Delay Optimization of IoT-Edge Computing in Smart Grid Using Deep Reinforcement Learning

Abstract

Internet of Things (IoT) technology is being increasingly used in the smart grid to enable real-time monitoring, control, and optimization of power systems. With the Internet as processing centre for IoT, various physical devices such as sensors, meters, and controllers, it enables them to exchange information and interact among each other. In an IoT system, edge computing provides a decentralized computing environment where data can be processed close to the source, reducing latency and network traffic. By integrating IoT edge computing, the smart grid system can collect real-time data on grid operations and use this information to optimize its performance.
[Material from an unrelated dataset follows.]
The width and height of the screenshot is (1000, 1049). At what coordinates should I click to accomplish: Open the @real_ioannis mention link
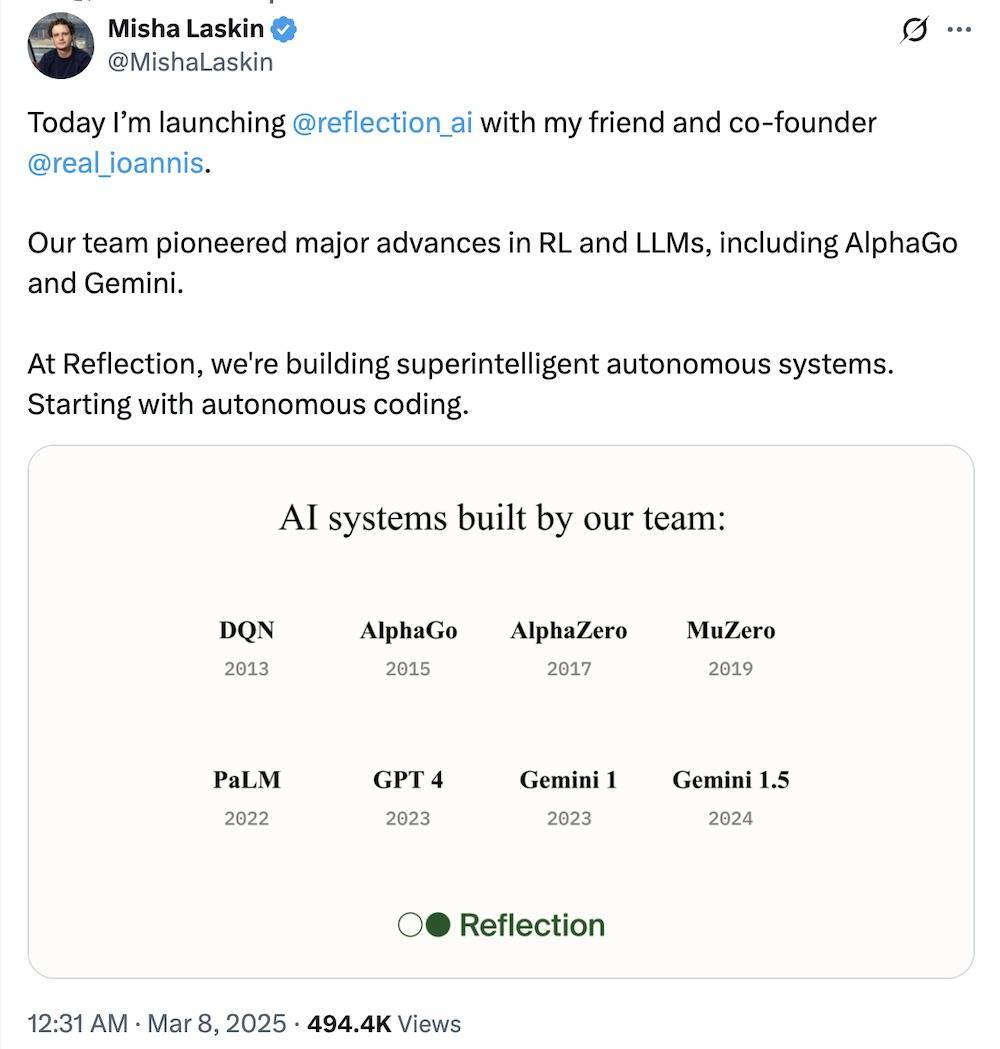(116, 162)
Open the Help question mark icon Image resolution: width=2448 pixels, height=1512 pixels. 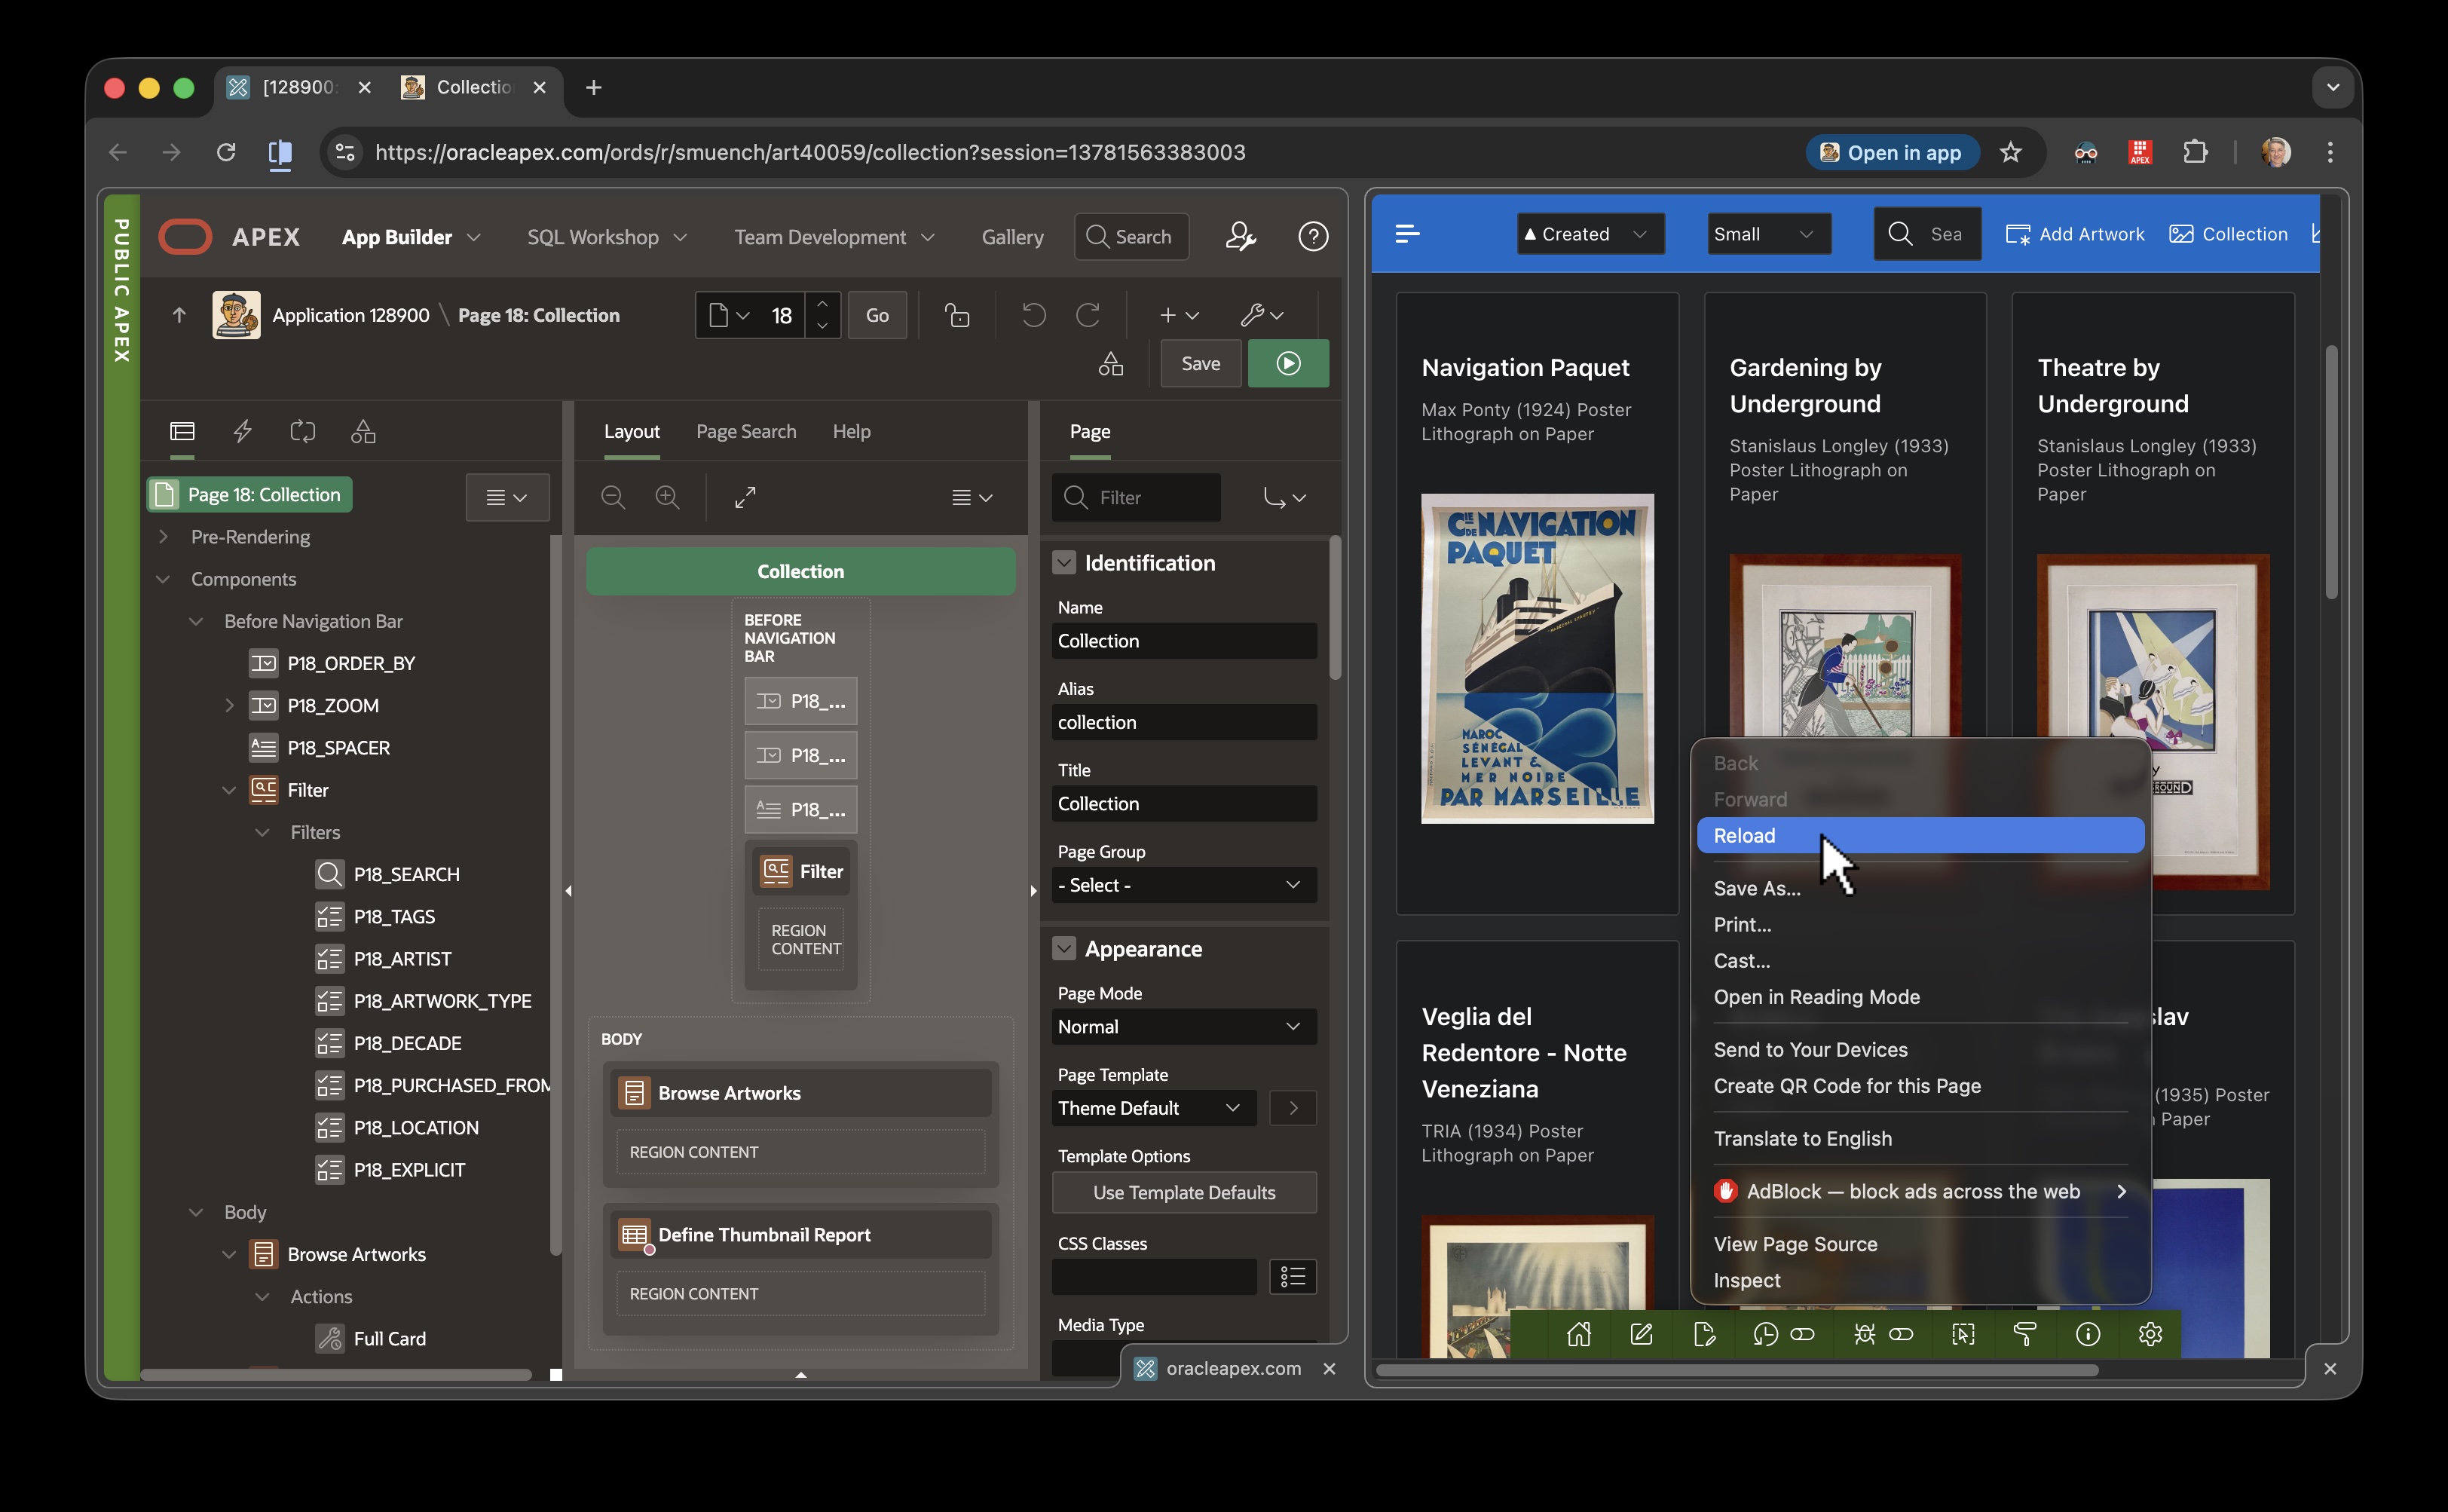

However, the large volume of data generated by IoT devices in a smart grid system can cause delays in processing and decision-making. To overcome this challenge, delay optimization techniques such as workload allocation is needed to ensure that the smart grid system can quickly and accurately process the data it receives from IoT devices and make decisions based on that data. By using deep reinforcement learning (DRL), we can implement and evaluate the proposed method which is the workload allocation technique. DRL algorithms can learn to decide which action is the best based on the situation of the grid, optimizing delay without the knowledge of the system itself. By using edge-computing as proposed technique, it is proven that it can outperform the cloud computing method based on the result from the simulation.